Whenever a participant is registered with a business activity, it receives a handle on the coordinator. This handle is an instance of interface com.arjuna.wst11.BAParticipantManager with the methods listed in BAParticipantManager Methods.

The participant provides the plumbing that drives the transactional aspects of the service. This section discusses the specifics of Participant programming and usage.

Transactional web services and transactional clients are deployed by placing them in the application server deploy directory alongside the XTS service archive (SAR). The SAR exports all the client and web service API classes needed to manage transactions and enroll and manage participant web services. It provides implementations of all the WS-C and WS-T coordination services, not just the coordinator services. In particular, it exposes the client and web service participant endpoints which are needed to receive incoming messages originating from the coordinator.

Normally, a transactional application client and the transaction web service it invokes will be deployed in different application servers.
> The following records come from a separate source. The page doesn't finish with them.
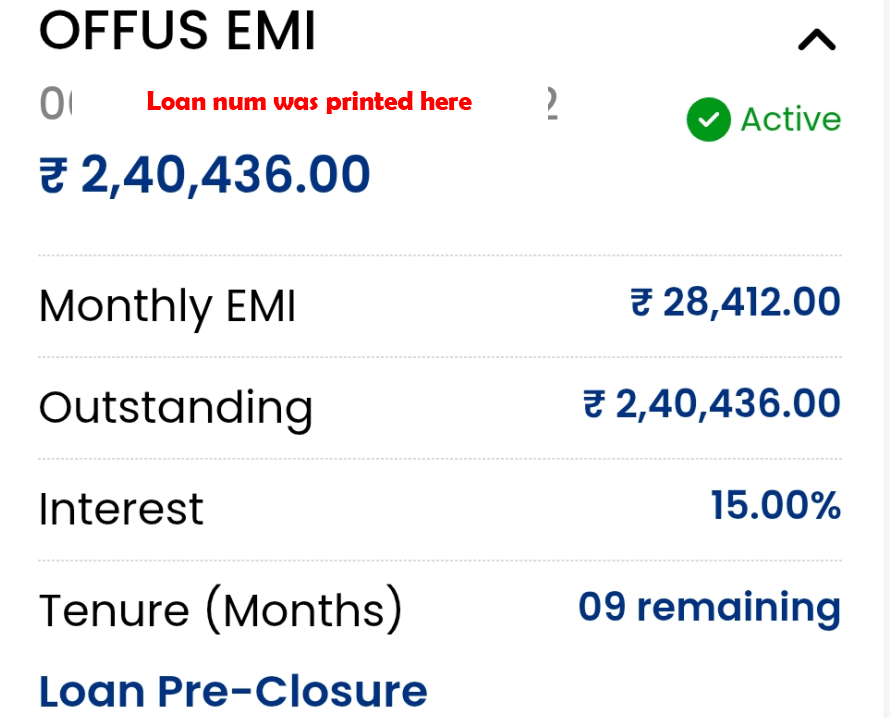The image size is (890, 718).
Task: Click the 09 remaining tenure value
Action: pos(710,607)
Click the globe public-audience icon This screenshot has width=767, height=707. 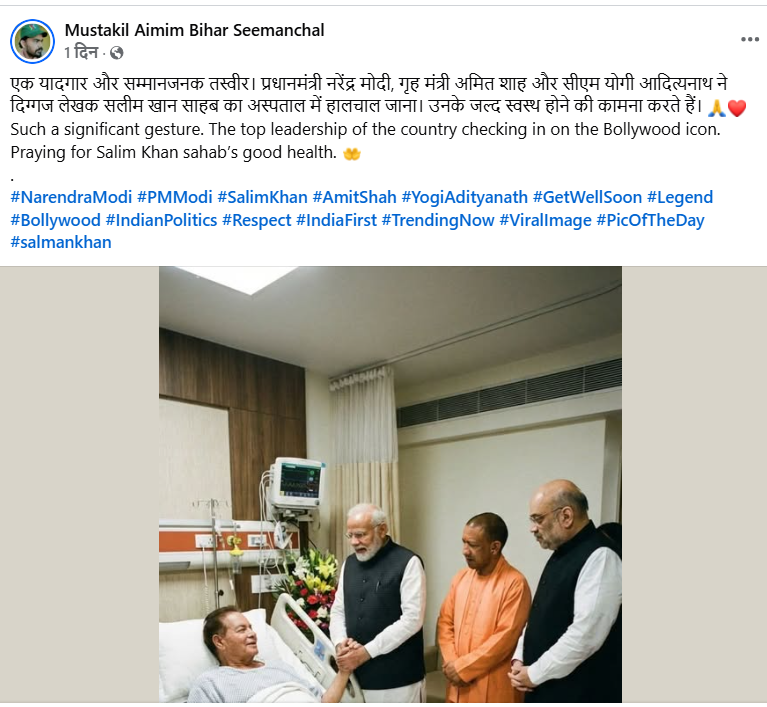click(x=116, y=53)
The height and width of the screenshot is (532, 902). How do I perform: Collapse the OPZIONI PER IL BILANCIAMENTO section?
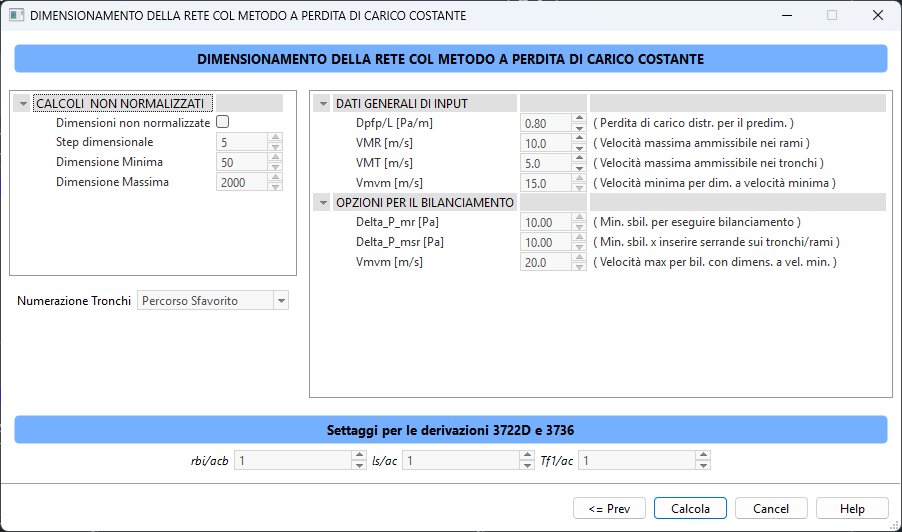click(323, 203)
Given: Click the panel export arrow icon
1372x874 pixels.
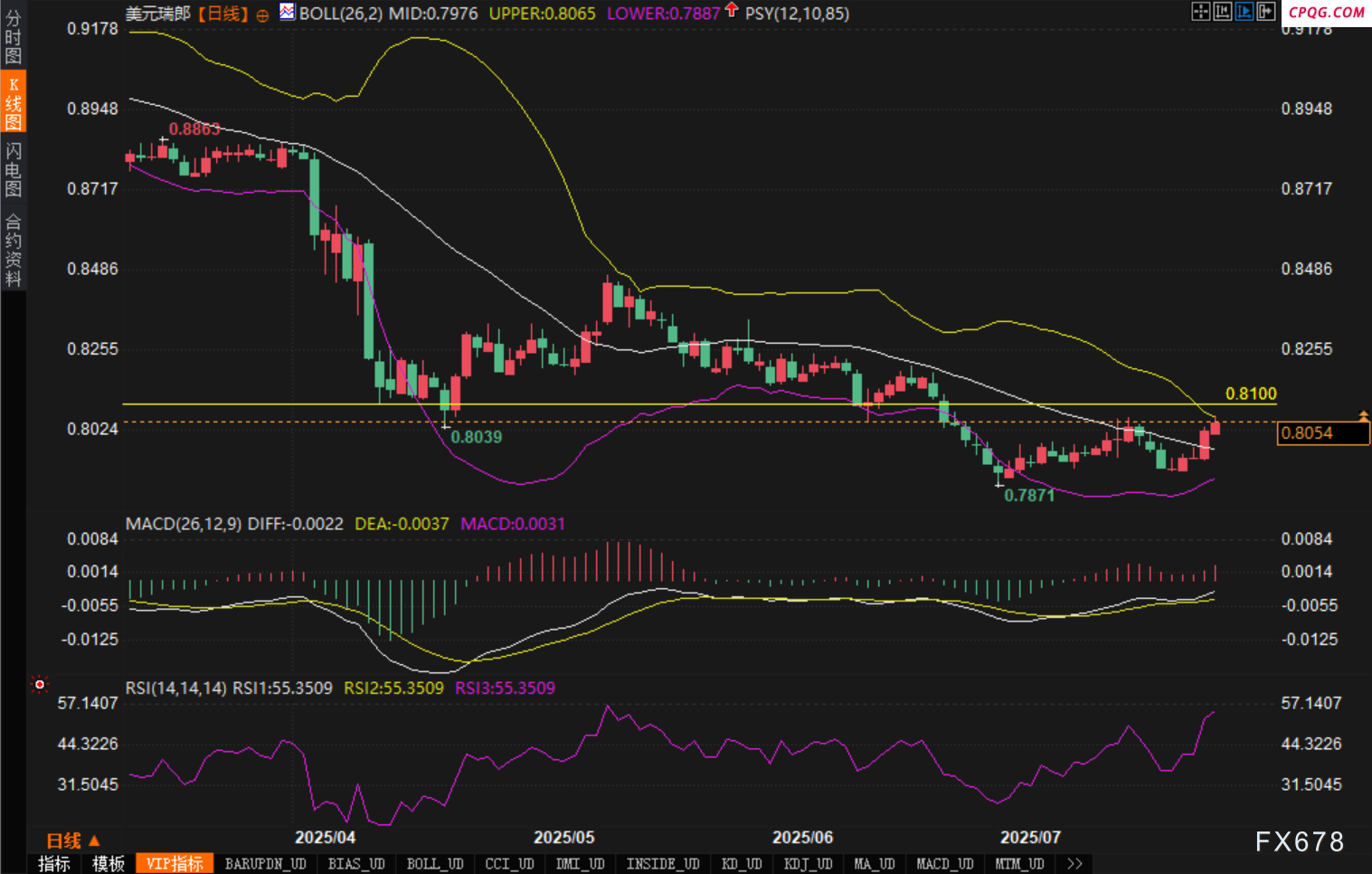Looking at the screenshot, I should [x=1266, y=12].
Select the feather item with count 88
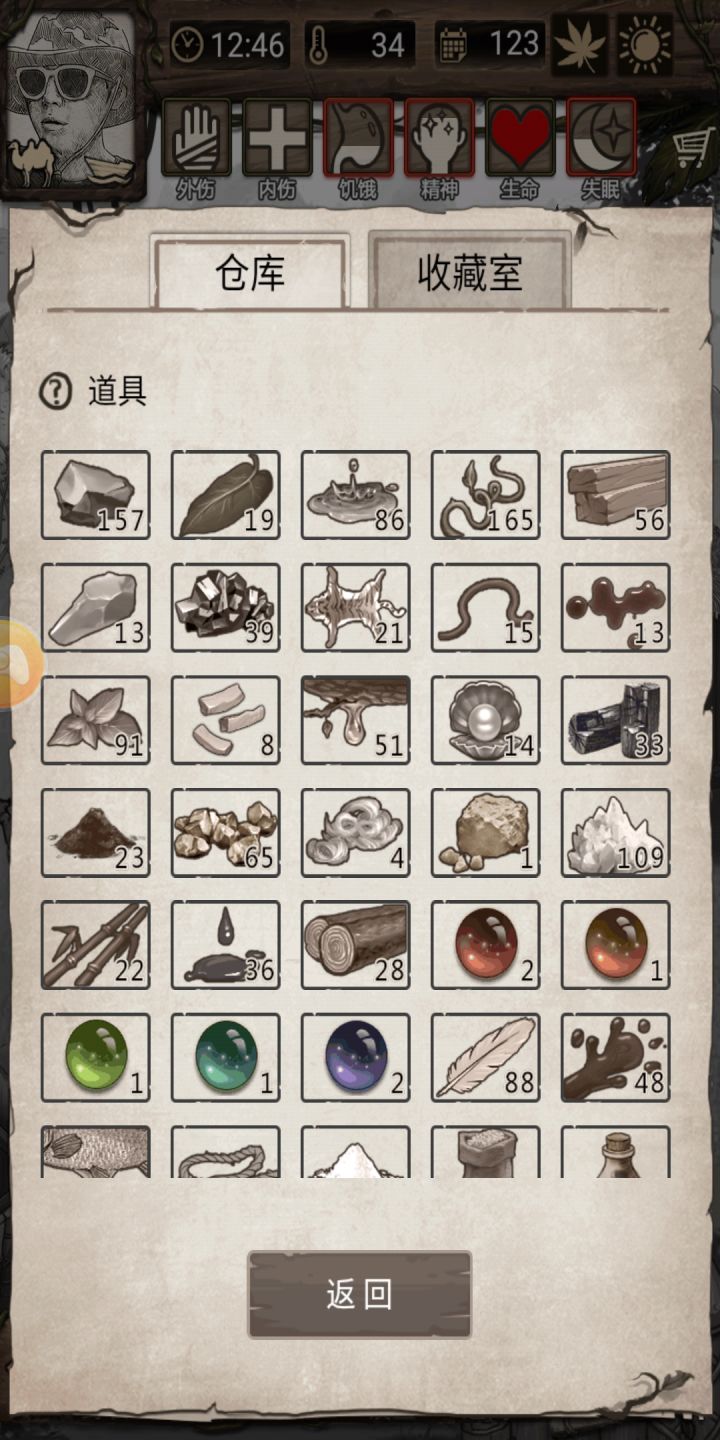 (486, 1058)
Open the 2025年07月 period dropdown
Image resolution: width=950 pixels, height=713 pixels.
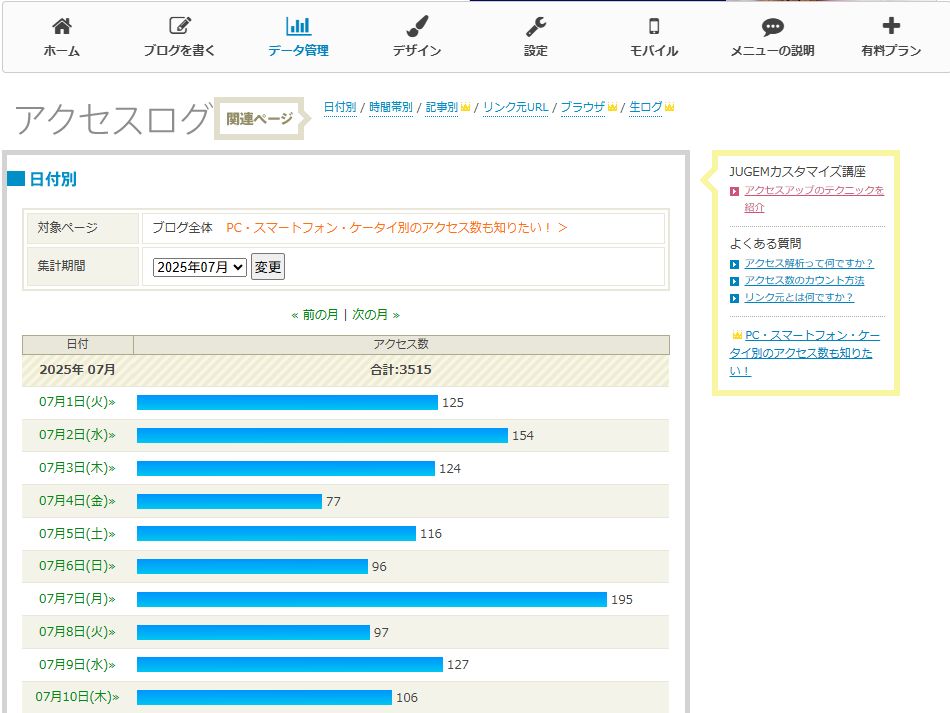(x=199, y=267)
As long as the XTS SAR is deployed to each of these containers XTS will transparently route coordination messages from clients or web services to their coordinator and vice versa. When the the client begins a transaction by default it creates a context using the coordination services in its local container. The context holds a reference to the local Registration Service which means that any web services enlisted in the transaction enrol with the cooridnation services in the same container."

The coordinator does not need to reside in the same container as the client application. By configuring the client deployment appropriately it is possible to use the coordinator services co-located with one of the web services or even to use services deployed in a separate, dedicated container. See Chapter 8 Stand-Alone Coordination for details of how to configure a coordinator located in a different container to the client.

During JBoss Application Server startup, you should only deploy a transactional web service or transactional client after the XTS services are available. Declare this dependency in a jboss-beans.xml file located in the META-INF directory of the web service or client deployment. Example 6.1, “Example jboss-beans.xml” shows one way of declaring this dependency.

After the XTS service starts, it creates an instance of the application class org.my.ServiceBean by calling its start method. During JBoss Application Server shutdown, XTS stops the same instance by calling its stop method, prior to shutting down the XTS Service.